Minimumkapitaalregel vennootschapsbelasting
De minimumkapitaalregel in de vennootschapsbelasting is een specifieke renteaftrekbeperking voor banken en verzekeraars, die is ingevoerd per 1 januari 2020. Voorgesteld wordt nu de minimumkapitaalregel zodanig aan te passen dat rentelasten op schulden aan groepslichamen onder voorwaarden niet in aftrek worden beperkt. Dit wordt gefinancierd met een verhoging van het percentage van de minimumkapitaalregel per 1 januari 2024 van 9 naar 10,6. De aftrek van rentelasten wordt beperkt voor zover het vreemd vermogen meer bedraagt dan 89,4% van het balanstotaal.
Aanpassing samenloopvrijstelling bij aandelentransacties
Bij de levering van nieuwe onroerende zaken is omzetbelasting verschuldigd. De verkrijging van bestaande onroerende zaken wordt in de regel bij de koper met overdrachtsbelasting. Wanneer nieuwe onroerende zaken via een aandelentransactie worden overgedragen is noch btw, noch overdrachtsbelasting verschuldigd. Voorgesteld wordt om de samenloopvrijstelling in de overdrachtsbelasting zodanig te wijzigen dat in ieder geval overdrachtsbelasting wordt geheven bij de verkrijging van nieuwe onroerende zaken via een aandelenbelang. Dit geldt als de nieuwe onroerende zaken voor minder dan 90% worden gebruikt voor btw-belaste prestaties. Het tarief bedraagt in die gevallen 4%.

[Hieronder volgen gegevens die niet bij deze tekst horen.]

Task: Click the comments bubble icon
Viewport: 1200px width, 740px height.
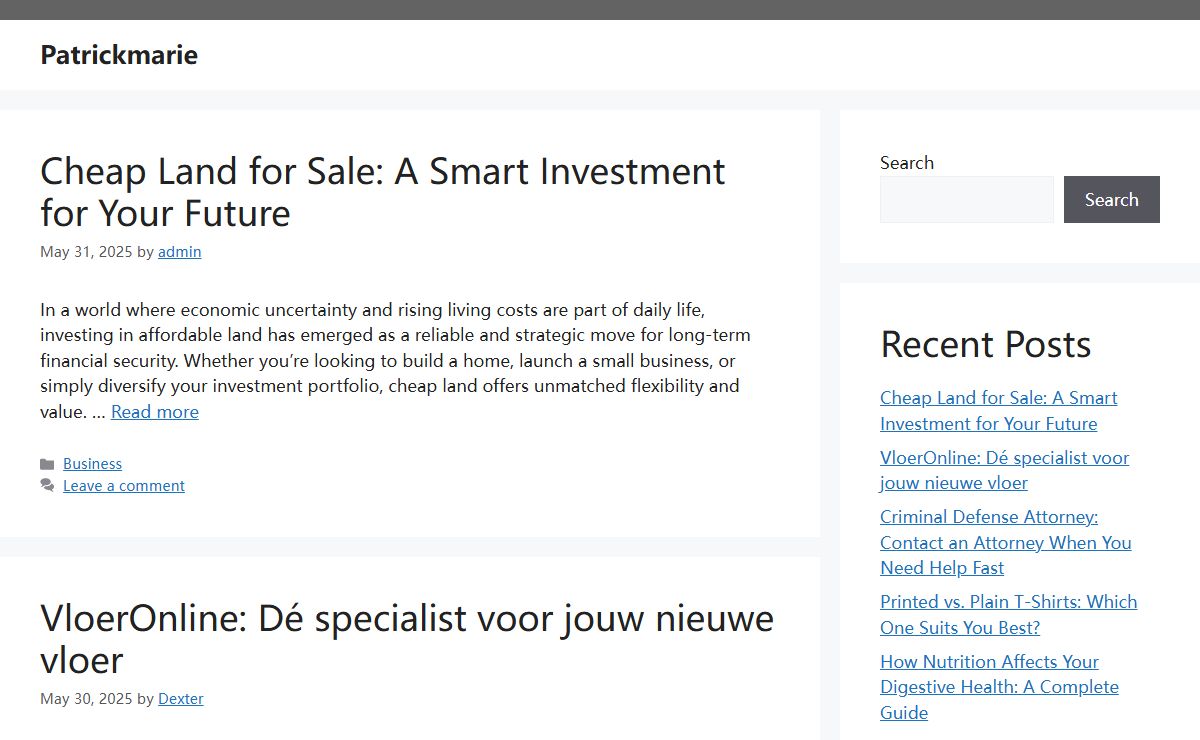Action: pos(47,485)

Wijzigingen autobelastingen
De bpm is een belasting ter zake van de inschrijving van een auto in Nederland. De bpm voor een personenauto is opgebouwd uit een vast en een variabel deel, dat afhankelijk is van de CO2-uitstoot van de personenauto. In verband met de subsidie op de aanschaf van gebruikte elektrische auto’s wordt een verhoging van het vaste deel voorgesteld van € 200 ingaande in 2025.
Versoberen lagere mrb-tarieven kampeerauto
Het huidige kwarttarief in de motorrijtuigenbelasting (mrb) voor kampeerauto’s wordt gewijzigd in een halftarief. Dat halftarief gold al voor kampeerauto’s die bedrijfsmatig worden verhuurd.

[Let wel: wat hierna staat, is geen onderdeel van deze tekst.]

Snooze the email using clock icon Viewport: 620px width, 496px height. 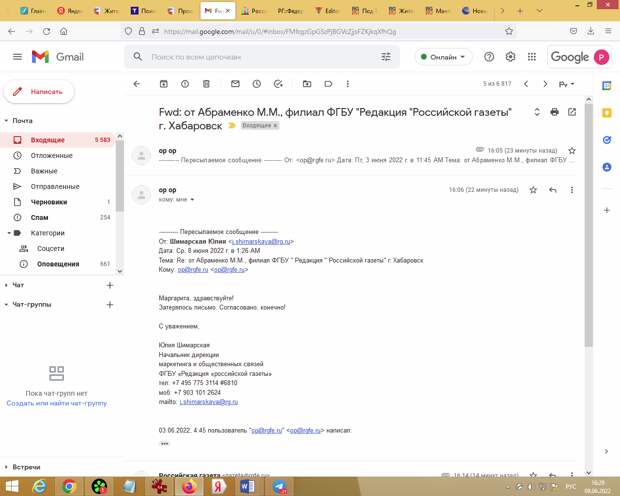pos(257,84)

Versoberen oldtimersregeling mrb
Voertuigen van 40 jaar en ouder zijn vrijgesteld van mrb. Voor voertuigen, die nog geen 40 jaar oud zijn en een bouwjaar hebben tot 1988, geldt een overgangsregeling. Deze loopt per 1 januari 2028 af. Het kabinet stelt voor de bestaande vrijstelling per 1 januari 2028 te versoberen en alleen toe te passen op motorrijtuigen die voor 1988 zijn gebouwd.
Voertuigen met buitenlands kenteken
Voor in Nederland wonende houders van een voertuig met buitenlands kenteken geldt een strenger regime bij naheffing van mrb. Voor deze groep geldt een naheffingstermijn van maximaal vijf jaar. Deze wordt teruggebracht tot maximaal twaalf maanden. Ook wordt voorgesteld de bewijslast voor deze gevallen gelijk te stellen met de overige naheffingen.
Belastingplan 2024
Hoewel het kabinet demissionair is en het Belastingplan dus beleidsarm, is het totale pakket aan wetsvoorstellen omvangrijker dan ooit tevoren. Het pakket Belastingplan 2024 bestaat uit niet minder dan 15 wetsvoorstellen, met een breed palet aan maatregelen op verschillende terreinen. Het eigenlijke wetsvoorstel Belastingplan 2024 omvat zoals gebruikelijk maatregelen met een budgettair effect.
Gelet op de demissionaire status van het kabinet en met de verkiezingen in aantocht is de vraag wat er van al deze plannen terecht komt. De verwachting is dat alle partijen zich zullen willen profileren en hun stempel drukken op de uiteindelijke maatregelen.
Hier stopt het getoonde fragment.